To see if there is a more accurate number of neighbors for classification a cross validation is run and the most accurate model/method is selected.
pcorr=dim(10)
neighbors=dim(10) ## Creates a variable to count how many neighbors are being used
for (k in 1:10) {
pred=knn.cv(x,cl=family$FSRUNOUT,k)
pcorr[k]=100*sum(family$FSRUNOUT==pred)/n
neighbors[k]=k ## Populates that count variable with k each time through
}
pcorr
## [1] 84.07534 84.41781 88.09932 88.35616 89.04110 89.64041 89.72603
## [8] 89.81164 89.98288 90.06849
neighbors
## [1] 1 2 3 4 5 6 7 8 9 10
maxAcc<-max(pcorr) ## Maximum accuracy (percent correct)
accTable<-rbind(pcorr,neighbors)
accTable
## [,1] [,2] [,3] [,4] [,5] [,6] [,7]
## pcorr 84.07534 84.41781 88.09932 88.35616 89.0411 89.64041 89.72603
## neighbors 1.00000 2.00000 3.00000 4.00000 5.0000 6.00000 7.00000
## [,8] [,9] [,10]
## pcorr 89.81164 89.98288 90.06849
## neighbors 8.00000 9.00000 10.00000
kBest=neighbors[pcorr==maxAcc]
kBest
## [1] 10
This results in 10 being the optimum number of neighbors to classify responses with. To evaluate the 10 nearest neighbors method a Press’s Q measure of classification accuracy is run as well as a confusion matrix.
nearest10 <- knn(train=x[train,],test=x[-train,],cl=family$FSRUNOUT[train],k=10)#nearest neighbor
pcorrn10=100*sum(family$FSRUNOUT[-train]==nearest10)/(n-nt)
pcorrn10 #K=10
## [1] 92.64706
qchisq(.95,2)##critical value for chi-square with alpha=.05, k-1 d.f. where k=3 here
## [1] 5.991465
numCorrn10=(pcorrn10/100)*n #Press's Q = [N-(n*k)]^2/N(k-1)
PressQ10=((n-(numCorrn10*3))^2)/(n*2)
PressQ10
## [1] 1849.123
Near10<-data.frame(truetype=family$FSRUNOUT[-train],predtype=nearest10)
confusionMatrix(data=nearest10, reference=family$FSRUNOUT[-train])
## Confusion Matrix and Statistics
##
## Reference
## Prediction OftenTrue SometimesTrue NeverTrue
## OftenTrue 0 0 0
## SometimesTrue 0 0 0
## NeverTrue 1 4 63
##
## Overall Statistics
##
## Accuracy : 0.9265
## 95% CI : (0.8367, 0.9757)
## No Information Rate : 0.9265
## P-Value [Acc > NIR] : 0.616
##
## Kappa : 0
## Mcnemar's Test P-Value : NA
##
## Statistics by Class:
##
## Class: OftenTrue Class: SometimesTrue
## Sensitivity 0.00000 0.00000
## Specificity 1.00000 1.00000
## Pos Pred Value NaN NaN
## Neg Pred Value 0.98529 0.94118
## Prevalence 0.01471 0.05882
## Detection Rate 0.00000 0.00000
## Detection Prevalence 0.00000 0.00000
## Balanced Accuracy 0.50000 0.50000
## Class: NeverTrue
## Sensitivity 1.0000
## Specificity 0.0000
## Pos Pred Value 0.9265
## Neg Pred Value NaN
## Prevalence 0.9265
## Detection Rate 0.9265
## Detection Prevalence 1.0000
## Balanced Accuracy 0.5000
The Press’s Q is significantly greater than the Chi-Square.
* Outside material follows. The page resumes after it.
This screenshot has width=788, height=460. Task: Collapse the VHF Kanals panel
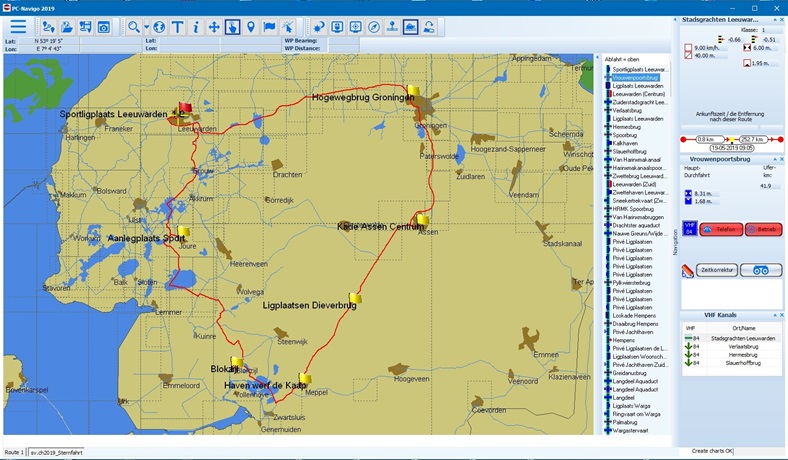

However, the model is no better at classifying the test set than if you were to classify them with no information, it also has a kappa of zero. This model produces results that are no better than someone seeing that a reply of “Never True” is most likely and classifying all unknown responses as “Never True” responses.